RCMS Associate I Vadodara, India

4 weeks ago


Vadodara, India Qualifacts Systems Inc Full time

Description

Job Title: Revenue Cycle Management (RCM) Billing Specialist

Overview:

As a Billing Specialist within our Revenue Cycle Management (RCM) team, you will play a critical role in ensuring accurate and timely submission of insurance claims. Your primary responsibilities will include verifying claim completeness and accuracy, meeting charge generation deadlines, interpreting insurance explanation of benefits (EOBs), attending educational sessions, and adhering to HIPAA guidelines. Your attention to detail and commitment to zero errors will contribute to improving our clean claim ratio and optimizing revenue cycle processes.

Key Responsibilities:

1. Ensure Zero Errors in Claims Submission:

- Verify the completeness and accuracy of all insurance claims prior to submission, aiming for zero errors to improve clean claim ratio.

2. Meet Charge Generation Deadlines:

- Ensure timely generation of charges and meet deadlines for claim submission to insurance companies.

3. Interpretation of Explanation of Benefits (EOBs):

- Read and interpret insurance EOBs to reconcile payments, denials, and adjustments for claims processing.

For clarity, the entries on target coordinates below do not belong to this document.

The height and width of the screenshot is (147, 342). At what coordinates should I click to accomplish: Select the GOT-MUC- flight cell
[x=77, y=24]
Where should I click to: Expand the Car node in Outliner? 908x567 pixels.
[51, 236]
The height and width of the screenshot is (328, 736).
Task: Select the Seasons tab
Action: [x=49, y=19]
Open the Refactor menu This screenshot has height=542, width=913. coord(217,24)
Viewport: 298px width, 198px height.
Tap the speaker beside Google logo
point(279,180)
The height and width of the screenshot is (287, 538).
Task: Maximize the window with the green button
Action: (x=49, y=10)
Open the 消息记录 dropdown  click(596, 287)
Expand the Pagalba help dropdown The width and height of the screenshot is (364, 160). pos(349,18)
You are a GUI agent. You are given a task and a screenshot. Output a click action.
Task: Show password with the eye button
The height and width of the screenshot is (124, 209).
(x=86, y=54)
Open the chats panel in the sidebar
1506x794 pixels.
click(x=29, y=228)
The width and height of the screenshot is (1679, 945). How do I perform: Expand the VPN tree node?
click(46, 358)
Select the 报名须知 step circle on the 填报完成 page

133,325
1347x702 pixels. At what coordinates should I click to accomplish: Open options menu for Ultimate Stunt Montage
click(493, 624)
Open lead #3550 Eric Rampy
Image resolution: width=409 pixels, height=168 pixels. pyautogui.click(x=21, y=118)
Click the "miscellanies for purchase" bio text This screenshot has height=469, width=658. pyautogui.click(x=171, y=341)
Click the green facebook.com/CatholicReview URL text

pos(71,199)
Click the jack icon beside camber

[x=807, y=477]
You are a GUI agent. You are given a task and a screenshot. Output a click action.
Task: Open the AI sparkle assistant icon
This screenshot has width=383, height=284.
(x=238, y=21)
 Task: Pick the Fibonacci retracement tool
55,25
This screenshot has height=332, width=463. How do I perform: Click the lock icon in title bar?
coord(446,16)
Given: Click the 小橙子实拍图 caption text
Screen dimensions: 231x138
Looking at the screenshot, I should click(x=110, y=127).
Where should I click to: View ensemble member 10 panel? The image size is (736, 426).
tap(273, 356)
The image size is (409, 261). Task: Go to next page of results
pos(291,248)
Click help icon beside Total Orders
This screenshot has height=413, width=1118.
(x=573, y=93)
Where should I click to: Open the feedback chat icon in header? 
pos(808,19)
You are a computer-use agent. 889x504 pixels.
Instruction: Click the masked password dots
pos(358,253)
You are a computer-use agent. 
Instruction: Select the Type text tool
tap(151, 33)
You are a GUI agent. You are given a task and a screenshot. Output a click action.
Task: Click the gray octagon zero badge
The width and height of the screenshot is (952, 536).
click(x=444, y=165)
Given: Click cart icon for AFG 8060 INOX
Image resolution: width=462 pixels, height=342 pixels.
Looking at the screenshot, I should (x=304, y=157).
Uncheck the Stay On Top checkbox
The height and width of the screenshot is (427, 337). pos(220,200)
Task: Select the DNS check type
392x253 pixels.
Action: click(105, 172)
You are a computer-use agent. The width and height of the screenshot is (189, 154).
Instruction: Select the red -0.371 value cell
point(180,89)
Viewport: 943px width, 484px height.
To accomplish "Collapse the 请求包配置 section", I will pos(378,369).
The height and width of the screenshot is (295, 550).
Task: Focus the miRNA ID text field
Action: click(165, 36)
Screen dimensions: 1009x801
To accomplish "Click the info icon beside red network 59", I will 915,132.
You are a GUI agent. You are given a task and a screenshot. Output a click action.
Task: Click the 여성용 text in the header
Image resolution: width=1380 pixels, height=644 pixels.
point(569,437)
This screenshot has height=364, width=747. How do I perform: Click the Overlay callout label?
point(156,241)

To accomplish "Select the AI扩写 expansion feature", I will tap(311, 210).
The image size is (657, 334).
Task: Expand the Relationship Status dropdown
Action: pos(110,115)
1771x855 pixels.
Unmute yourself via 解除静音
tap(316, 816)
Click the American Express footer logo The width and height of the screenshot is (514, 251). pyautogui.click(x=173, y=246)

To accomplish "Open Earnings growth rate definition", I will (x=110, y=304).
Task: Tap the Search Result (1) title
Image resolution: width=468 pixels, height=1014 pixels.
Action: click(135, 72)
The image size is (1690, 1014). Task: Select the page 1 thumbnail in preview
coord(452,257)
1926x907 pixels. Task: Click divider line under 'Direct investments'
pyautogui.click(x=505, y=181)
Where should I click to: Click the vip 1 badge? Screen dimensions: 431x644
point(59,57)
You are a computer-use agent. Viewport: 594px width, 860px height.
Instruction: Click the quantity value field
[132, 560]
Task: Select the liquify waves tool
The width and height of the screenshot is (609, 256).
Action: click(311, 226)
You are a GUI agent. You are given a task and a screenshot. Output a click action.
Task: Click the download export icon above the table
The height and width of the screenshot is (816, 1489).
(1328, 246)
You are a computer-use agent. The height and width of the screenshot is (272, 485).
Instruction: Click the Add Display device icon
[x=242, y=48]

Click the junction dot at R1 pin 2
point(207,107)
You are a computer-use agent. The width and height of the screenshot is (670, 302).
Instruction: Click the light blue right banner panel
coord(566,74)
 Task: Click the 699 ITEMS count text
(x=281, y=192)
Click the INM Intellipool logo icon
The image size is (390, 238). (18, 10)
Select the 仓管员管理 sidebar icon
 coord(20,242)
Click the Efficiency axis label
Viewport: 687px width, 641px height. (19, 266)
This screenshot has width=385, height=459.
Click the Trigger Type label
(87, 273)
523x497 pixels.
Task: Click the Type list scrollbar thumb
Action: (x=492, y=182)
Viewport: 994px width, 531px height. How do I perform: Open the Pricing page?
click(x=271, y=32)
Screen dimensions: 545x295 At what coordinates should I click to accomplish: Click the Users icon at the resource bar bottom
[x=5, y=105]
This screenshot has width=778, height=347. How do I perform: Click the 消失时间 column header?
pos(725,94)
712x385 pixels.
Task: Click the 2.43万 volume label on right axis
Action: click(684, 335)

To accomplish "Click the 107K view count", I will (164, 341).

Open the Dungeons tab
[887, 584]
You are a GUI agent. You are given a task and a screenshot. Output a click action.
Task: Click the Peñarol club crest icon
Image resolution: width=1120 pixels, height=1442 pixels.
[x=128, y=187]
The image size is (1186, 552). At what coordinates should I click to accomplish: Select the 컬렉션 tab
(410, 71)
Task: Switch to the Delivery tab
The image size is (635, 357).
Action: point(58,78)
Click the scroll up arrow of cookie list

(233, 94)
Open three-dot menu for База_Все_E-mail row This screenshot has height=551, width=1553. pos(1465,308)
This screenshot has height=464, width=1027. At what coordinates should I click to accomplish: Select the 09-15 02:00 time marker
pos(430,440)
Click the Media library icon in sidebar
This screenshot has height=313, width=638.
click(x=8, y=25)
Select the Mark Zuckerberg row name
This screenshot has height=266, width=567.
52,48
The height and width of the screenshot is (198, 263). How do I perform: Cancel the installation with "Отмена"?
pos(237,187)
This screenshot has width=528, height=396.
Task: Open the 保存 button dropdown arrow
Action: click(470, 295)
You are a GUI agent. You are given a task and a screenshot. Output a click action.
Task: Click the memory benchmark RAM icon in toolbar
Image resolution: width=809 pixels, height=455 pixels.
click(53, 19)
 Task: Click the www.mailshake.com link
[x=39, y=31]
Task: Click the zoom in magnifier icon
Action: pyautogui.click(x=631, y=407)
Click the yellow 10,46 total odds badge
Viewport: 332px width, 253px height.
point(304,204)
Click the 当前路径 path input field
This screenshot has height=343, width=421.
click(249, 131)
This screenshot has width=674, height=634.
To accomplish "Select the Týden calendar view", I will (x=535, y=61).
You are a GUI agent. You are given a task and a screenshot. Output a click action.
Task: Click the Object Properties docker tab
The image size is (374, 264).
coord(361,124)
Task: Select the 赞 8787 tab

4. Attendance at Monthly Meetings and Educational Sessions:

- Regularly attend monthly staff meetings and participate in continuing educational sessions as requested to stay updated on industry trends and best practices.

5. Additional Duties as Requested:

- Perform additional duties as requested by the supervisory or management team to support departmental objectives.

6. Data Entry for Insurance Claims:

- Enter patient, insurance ID, diagnosis and treatment codes, modifiers, and provider information into the billing system, ensuring completeness and accuracy of claim information.

7. HIPAA Compliance:

- Follow HIPAA guidelines and maintain confidentiality when handling patient information during claims processing.

8. Submission of Insurance Claims:

- Submit insurance claims electronically or via paper CMS-1500, UB04, and/or other forms to clearinghouses or individual insurance companies.

- Utilize knowledge of insurance portals and clearinghouses to facilitate claims submission efficiently.

9. Understanding of Medical Billing Cycle:

- Possess a brief understanding of the entire medical billing cycle, including claim submission, payment posting, and denial management.

10. Continuous Improvement:

- Strive for continuous improvement in claims submission processes to minimize errors and optimize revenue cycle efficiency.

Qualifications:

- High school diploma or equivalent; associate or bachelor’s degree in healthcare administration, Commerce or related field preferred.

- Minimum of 1-2 years of experience in medical billing or revenue cycle management, with a focus on claims submission.

- Strong attention to detail and accuracy in data entry and claims verification.

- Knowledge of CPT, ICD-10, and HCPCS coding principles.

- Familiarity with insurance EOBs and claim reconciliation processes.

- Proficiency in using billing software and electronic health record (EHR) systems.

- Understanding of HIPAA regulations and patient privacy requirements.

- Excellent communication and interpersonal skills.

- Ability to work independently and collaboratively in a fast-paced environment.

- Commitment to meeting deadlines and achieving departmental goals.